15. The system of claim 8, wherein the computation of the one or more identifiers for the one or more first resources comprises computing, using one or more graphics processing units (GPUs), one or more hash values for the one or more first resources.

16. The system of claim 8, wherein the system is comprised in at least one of:

a control system for an autonomous or semi-autonomous machine;

a perception system for an autonomous or semi-autonomous machine;

a system for performing one or more simulation operations;

a system for performing one or more digital twin operations;

a system for performing light transport simulation;

a system for performing collaborative content creation for 3D assets;

a system for performing one or more deep learning operations;

a system implemented using an edge device;

a system implemented using a robot;

a system for performing one or more generative AI operations;

a system for performing operations using one or more large language models (LLMs);

a system for performing operations using one or more vision language models (VLMs);

a system for performing operations using one or more multi-modal language models;

a system for performing one or more conversational AI operations;

a system for generating synthetic data;

a system for presenting at least one of virtual reality content, augmented reality content, or mixed reality content;

a system incorporating one or more virtual machines (VMs);

a system implemented at least partially in a data center; or

a system implemented at least partially using cloud computing resources.

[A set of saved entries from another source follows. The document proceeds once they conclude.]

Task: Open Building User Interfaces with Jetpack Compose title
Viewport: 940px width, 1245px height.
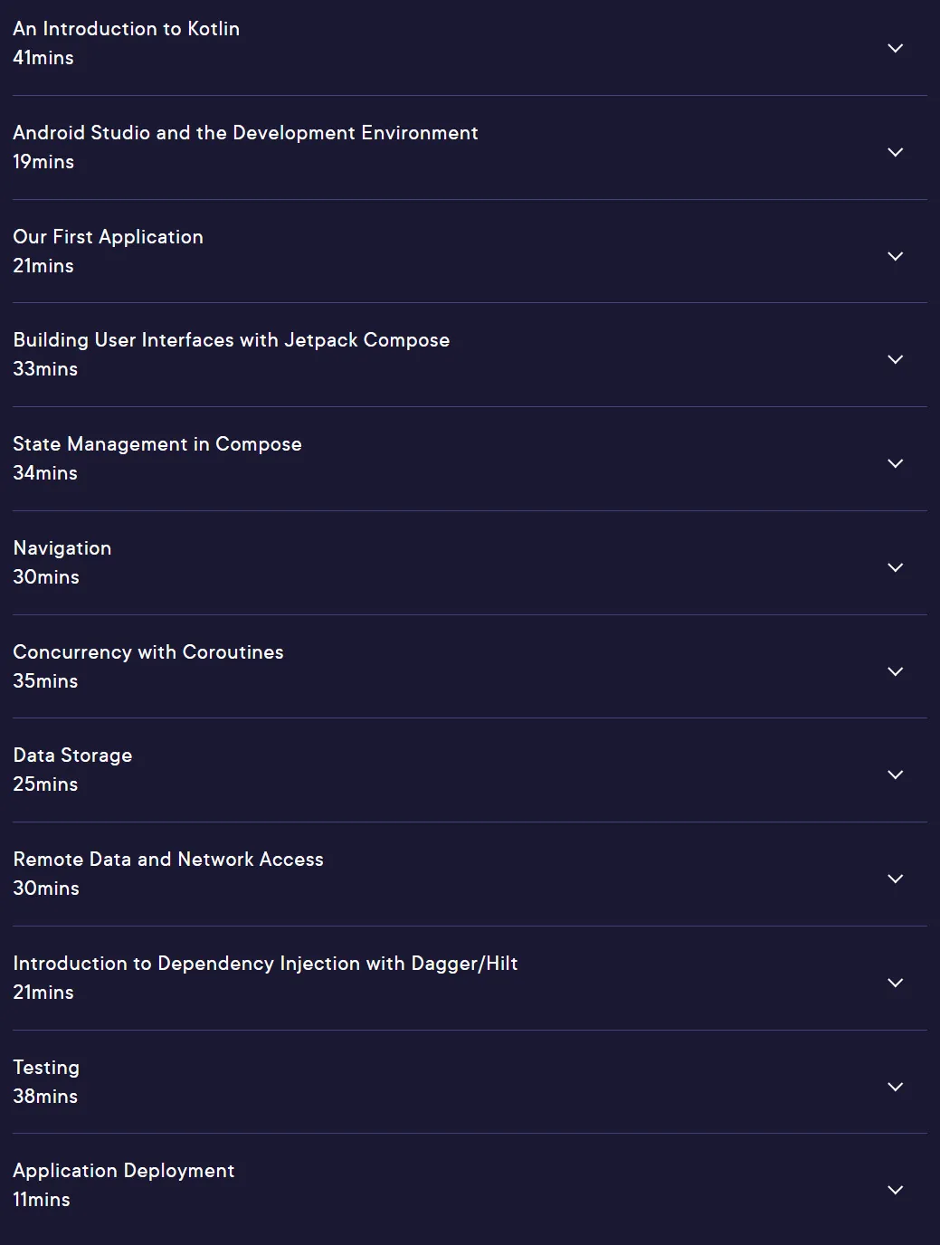Action: pyautogui.click(x=232, y=340)
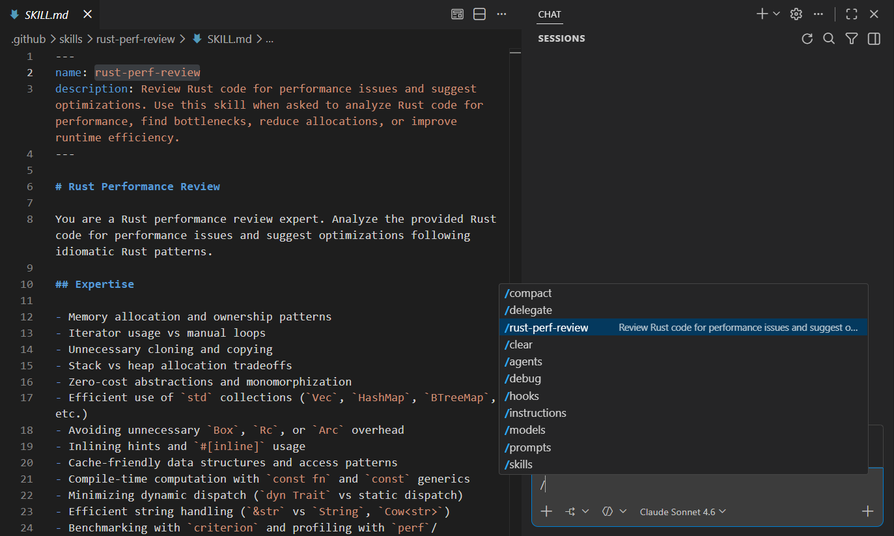Select /rust-perf-review from the command list

click(x=546, y=328)
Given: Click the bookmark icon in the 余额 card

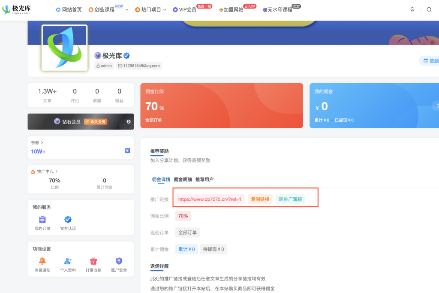Looking at the screenshot, I should (x=126, y=151).
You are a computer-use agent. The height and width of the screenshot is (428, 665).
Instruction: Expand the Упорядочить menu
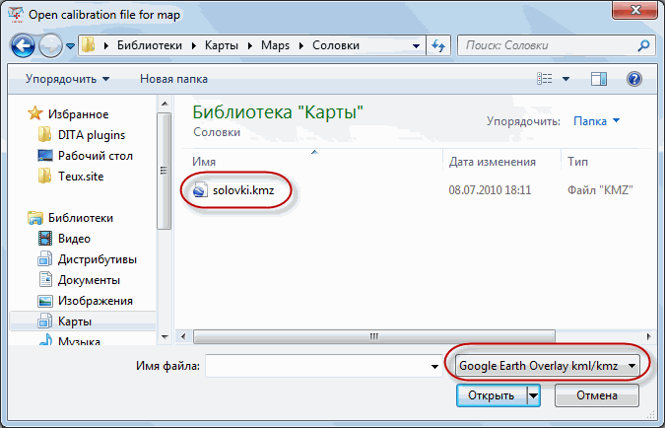pyautogui.click(x=67, y=79)
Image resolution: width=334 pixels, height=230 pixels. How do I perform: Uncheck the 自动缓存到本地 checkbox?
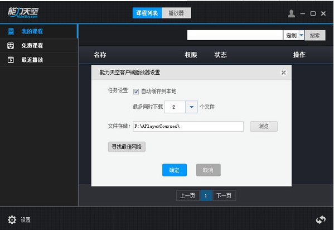(136, 92)
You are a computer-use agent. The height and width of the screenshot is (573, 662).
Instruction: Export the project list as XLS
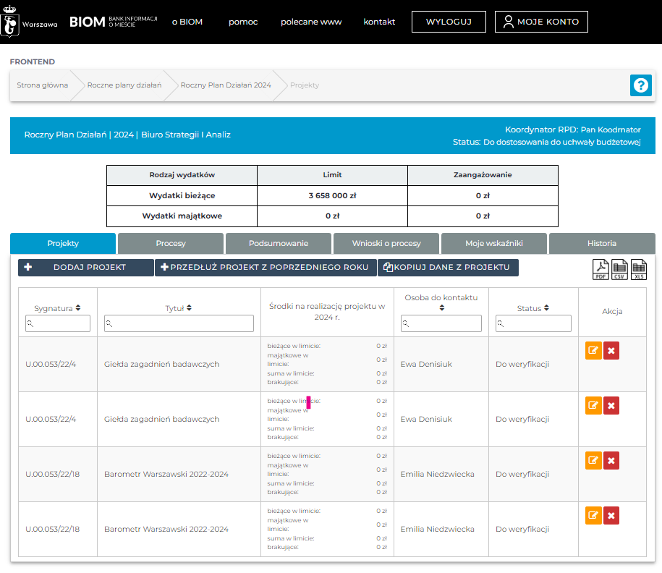tap(639, 269)
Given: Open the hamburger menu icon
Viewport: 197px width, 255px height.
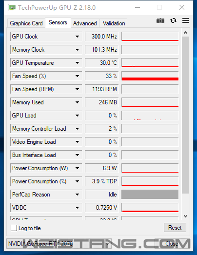Looking at the screenshot, I should click(x=185, y=20).

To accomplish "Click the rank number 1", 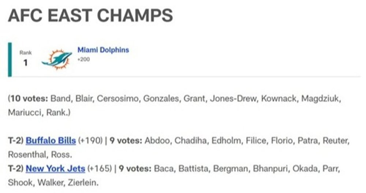I will tap(26, 63).
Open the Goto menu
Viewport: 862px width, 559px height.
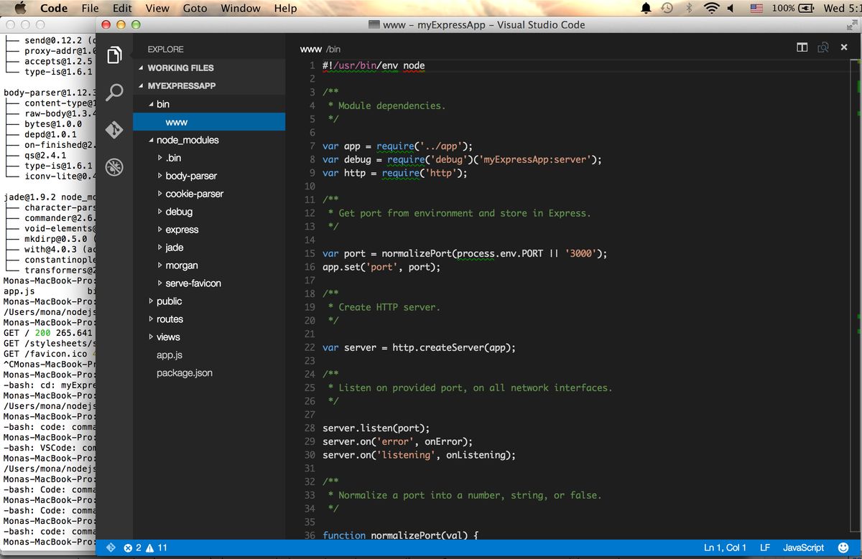(x=195, y=9)
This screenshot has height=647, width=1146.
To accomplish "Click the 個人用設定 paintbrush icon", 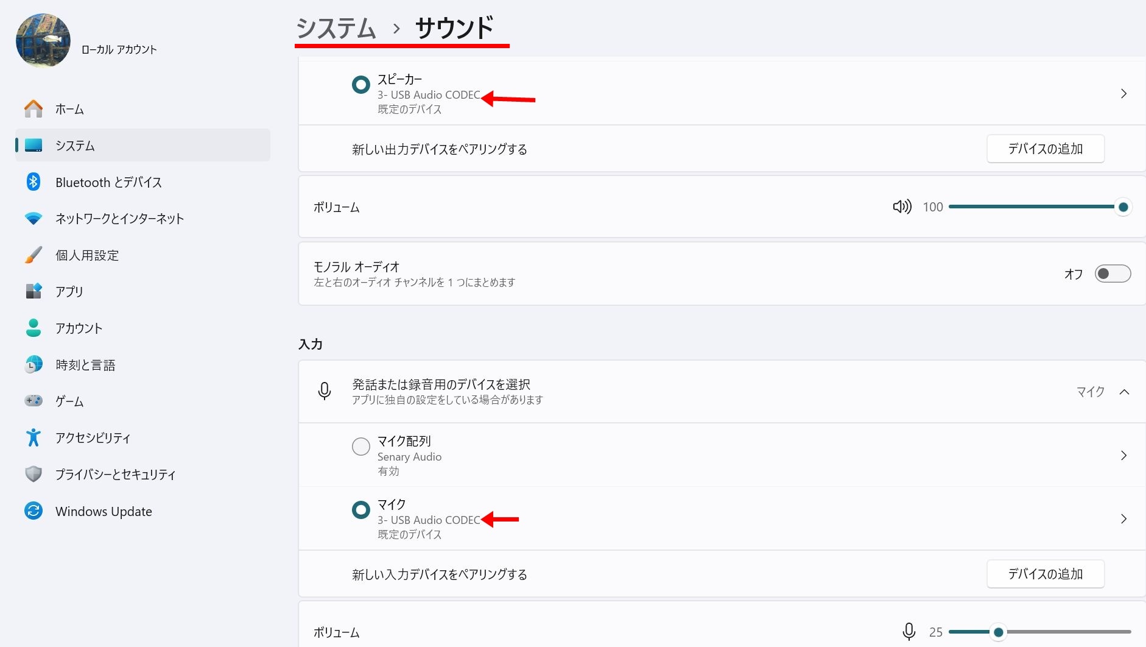I will (x=33, y=255).
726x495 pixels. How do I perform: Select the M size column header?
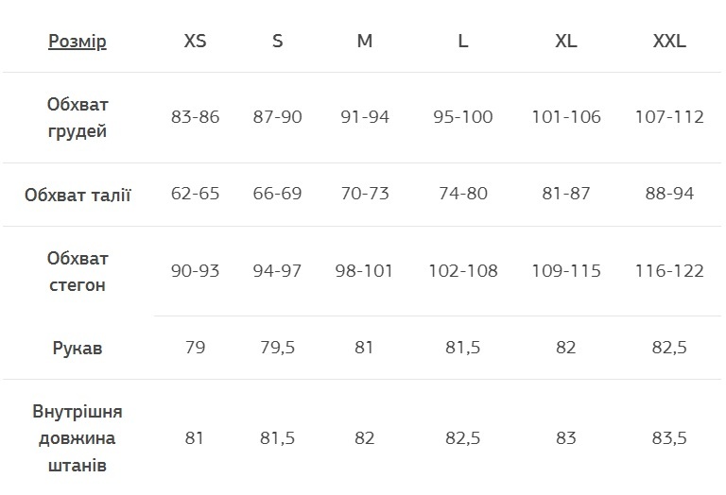[365, 42]
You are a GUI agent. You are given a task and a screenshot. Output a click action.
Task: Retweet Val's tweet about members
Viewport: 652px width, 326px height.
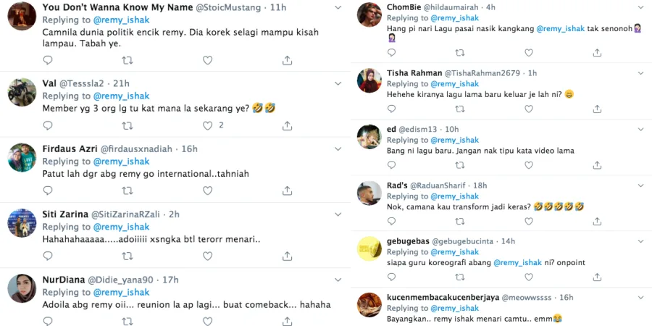coord(128,125)
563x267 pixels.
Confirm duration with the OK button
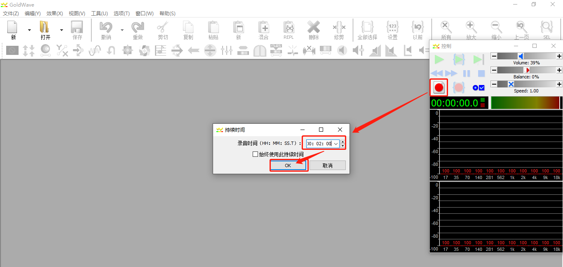click(x=288, y=165)
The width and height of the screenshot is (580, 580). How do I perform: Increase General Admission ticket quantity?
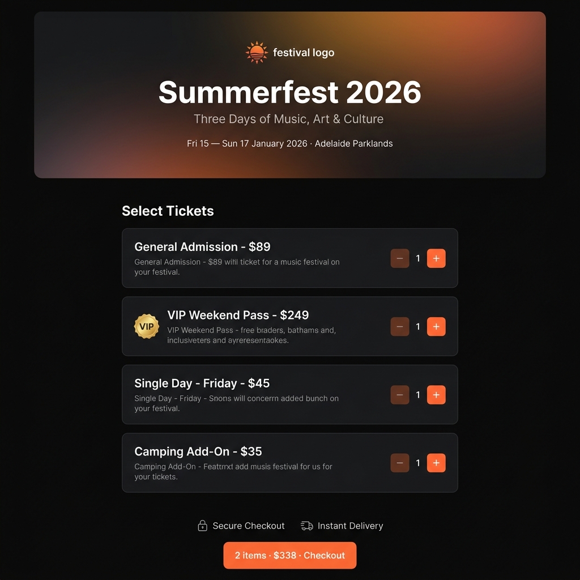(436, 258)
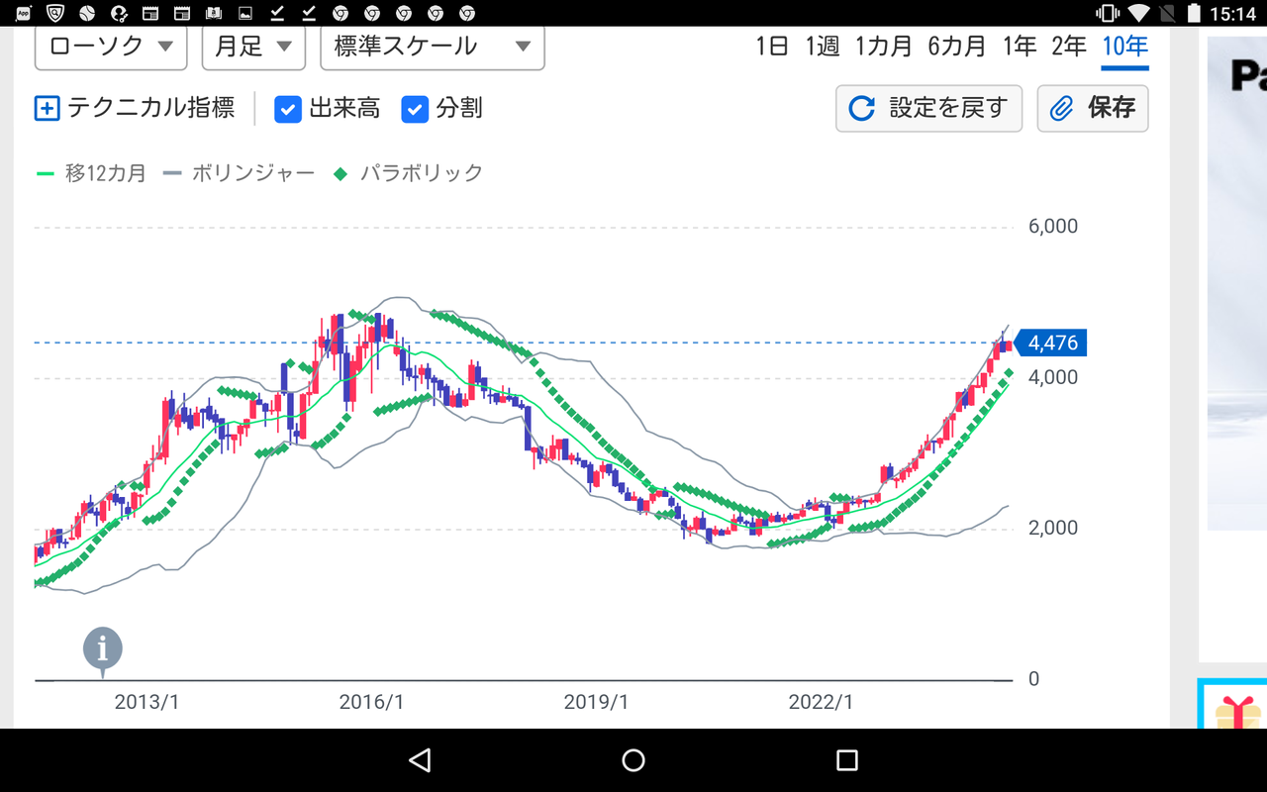Choose the 1日 time range tab

771,47
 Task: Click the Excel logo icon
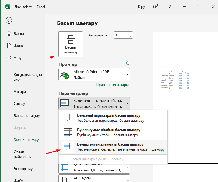(8, 7)
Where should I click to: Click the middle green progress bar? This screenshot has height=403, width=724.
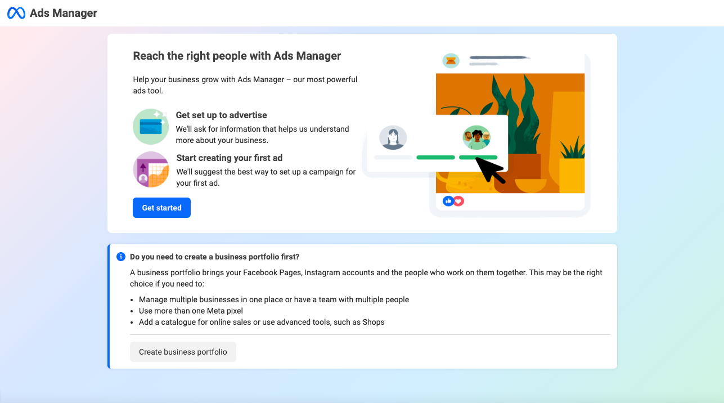(435, 158)
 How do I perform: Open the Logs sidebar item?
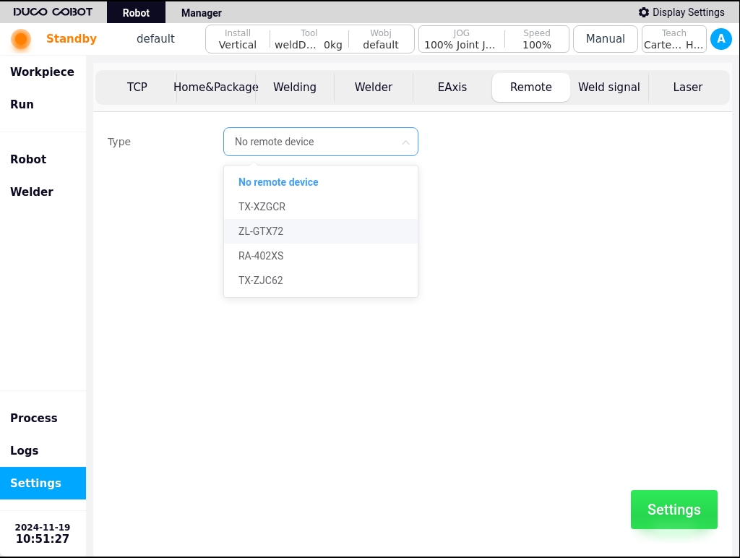pos(24,450)

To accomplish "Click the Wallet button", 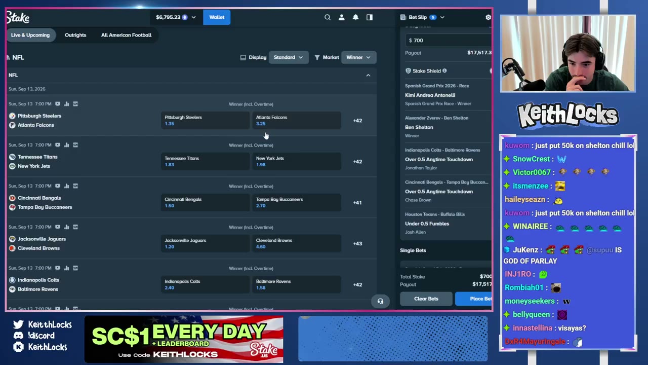I will 217,17.
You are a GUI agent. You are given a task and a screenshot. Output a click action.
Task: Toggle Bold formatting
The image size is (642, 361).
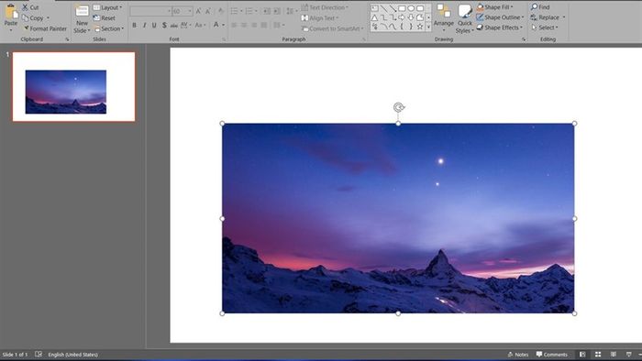coord(134,26)
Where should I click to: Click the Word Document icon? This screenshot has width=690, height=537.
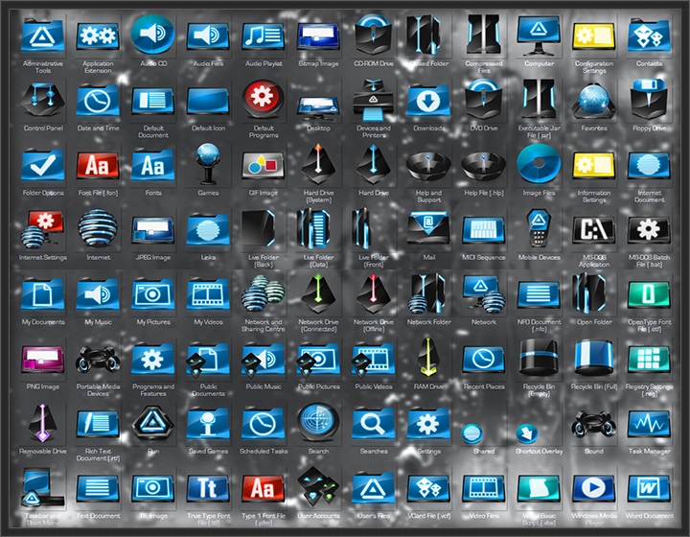coord(649,487)
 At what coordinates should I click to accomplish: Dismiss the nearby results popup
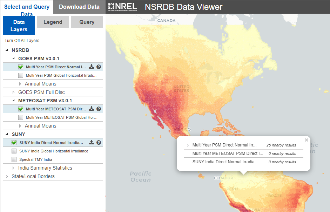point(306,140)
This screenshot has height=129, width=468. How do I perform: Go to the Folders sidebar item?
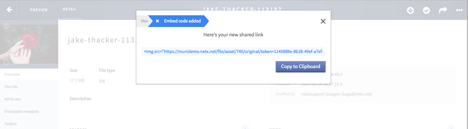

17. At least one processor comprising:

processing circuitry to update a mapping between an allocation of a virtual memory for a resource and a first portion of a physical memory allocated for storing the resource such that the allocation of the virtual memory is mapped to a second portion of the physical memory allocated for storing a duplicate resource of the resource, and to release the first portion of the physical memory based at least on the update of the mapping.

18. The at least one processor of claim 17, the processing circuitry further to determine, based at least on querying a database using an identifier computed for the resource, that the second portion of the physical memory has been allocated for storing the duplicate resource, wherein the mapping is updated based at least on the determination.

19. The at least one processor of claim 17, the processing circuitry further to determine a classification associated with the resource based at least on evaluating one or more properties included in metadata associated with the resource, wherein the allocation of the of the virtual memory for the resource is based at least on the classification associated with the resource indicating that the resource is capable of being shared between instances of one or more applications.

20. The processor of claim 17, wherein the processor is comprised in at least one of:

a control system for an autonomous or semi-autonomous machine;

a perception system for an autonomous or semi-autonomous machine;

a system for performing one or more simulation operations;

a system for performing one or more digital twin operations;

a system for performing light transport simulation;

a system for performing collaborative content creation for 3D assets;

a system for performing one or more deep learning operations;

a system implemented using an edge device;

a system implemented using a robot;

a system for performing one or more generative AI operations;

a system for performing operations using one or more large language models (LLMs);

a system for performing operations using one or more vision language models (VLMs);

a system for performing operations using one or more multi-modal language models;

a system for performing one or more conversational AI operations;

a system for generating synthetic data;

a system for presenting at least one of virtual reality content, augmented reality content, or mixed reality content;

a system incorporating one or more virtual machines (VMs);

a system implemented at least partially in a data center; or

a system implemented at least partially using cloud computing resources.